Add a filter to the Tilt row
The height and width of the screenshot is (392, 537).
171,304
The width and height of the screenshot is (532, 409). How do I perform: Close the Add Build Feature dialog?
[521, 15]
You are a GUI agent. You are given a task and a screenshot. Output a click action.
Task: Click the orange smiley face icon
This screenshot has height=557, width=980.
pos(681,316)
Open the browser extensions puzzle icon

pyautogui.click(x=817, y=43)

# EXERCISE PROMPT
Once more, write down the full material exactly as it appears.

# YOUR SOLUTION
Add a filter to the Tilt row
The height and width of the screenshot is (392, 537).
171,304
The width and height of the screenshot is (532, 409). How do I perform: Close the Add Build Feature dialog?
[521, 15]
You are a GUI agent. You are given a task and a screenshot. Output a click action.
Task: Click the orange smiley face icon
This screenshot has height=557, width=980.
pos(681,316)
Open the browser extensions puzzle icon

pyautogui.click(x=817, y=43)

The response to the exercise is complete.